Ce « Ne me touche pas » dit : je suis autre, j’ai changé, je ne relève plus des lois physiques de l’humanité. C’est un corps glorieux que Marie-Madeleine ne doit pas retenir, un corps de l’entre-deux, entre la résurrection et l’apothéose, entre outre-tombe et ascension. La formule latine instaure donc une distance entre l’invisible et le visible. Cet épisode a inspiré de nombreux peintres qui ont cherché à saisir ce moment sacré, ainsi Giotto, Fra Angelico, Bronzino, Le Titien, Nicolas Poussin… (pour n’en citer que quelques-uns). Il a inspiré également des théoriciens comme Jean-Luc Nancy et des écrivains. Parmi eux, Andrea Camilleri dans un livre, justement intitulé Noli me tangere.
L’ouvrage d’Andrea Camilleri, scénariste et metteur en scène bien connu en Italie, raconte l’histoire d’une femme Laura qui, semble-t-il, a volontairement disparu. Elle est l’épouse d’un romancier célèbre. On suit donc tout au long du roman les investigations du commissaire Maurizi qui tente de retrouver cette jeune femme et de cerner la personnalité complexe de cette absente qui semble se plaire à laisser des signes, c’est ce que laisse entendre son époux.

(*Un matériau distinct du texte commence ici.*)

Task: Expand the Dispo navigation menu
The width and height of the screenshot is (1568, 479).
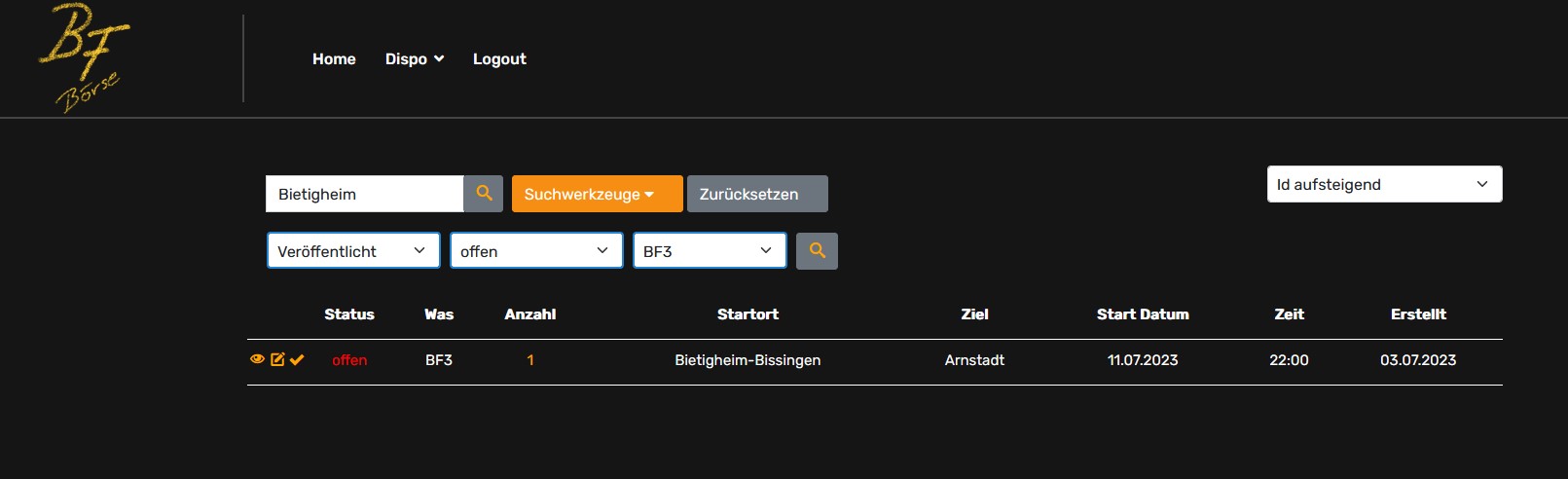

Un des intérêts de ce récit est le portrait que le romancier nous brosse de cette femme au halo mystérieux tel un sfumato. Bien entendu, on n’échappe pas à quelques clichés. Cette jeune femme est belle, brillante, séduisante et elle collectionne les amants. Toutefois, il y a quelque chose d’insaisissable dans cette jeune femme. Elle est en proie, de temps à autre, à des crises tourmentées de mélancolie qu’elle appelle le « ghibli » qui l’éloigne des autres. Et, elle a été fascinée, lorsqu’elle fut étudiante, par les fresques de Fra Angelico sur le fameux « Noli me tangere ». Et cet épisode sacré éclaire vers la fin du roman le cheminement de la jeune femme. Elle a opté pour une autre vie moins superficielle, plus spirituelle, celle d’un engagement humanitaire. Le « Noli me tangere » (ne me retiens pas) dit alors le changement qui est le sien, ce point d’inflexion où elle donne un autre sens à sa vie et qu’elle entend conduire seule, loin du mari et des amants insignifiants.
Le livre, nous dit-on, est un « best-seller » en Italie. Acceptons le jugement. En tout cas, il échappe quelque peu à cette dénomination. La conduite du récit nous est présentée comme un dossier, des dialogues, des lettres, des articles de journaux qui tous visent à cerner ce personnage féminin qui reste rétif à toute classification. La conduite chronologique du récit (avec quelques analepses et prolepses) rend la lecture fluide et plaisante, ancrée sur la quête du commissaire Maurizi, finalement bienveillant et celle de l’étrange Laura que l’on découvre petit à petit.
Et c’est le grand mérite du roman que de présenter en creux le profil d’une femme profondément libre, de montrer que chacun d’entre nous peut se réinventer totalement et de suggérer le mystère de l’autre que l’on croit proche et familier.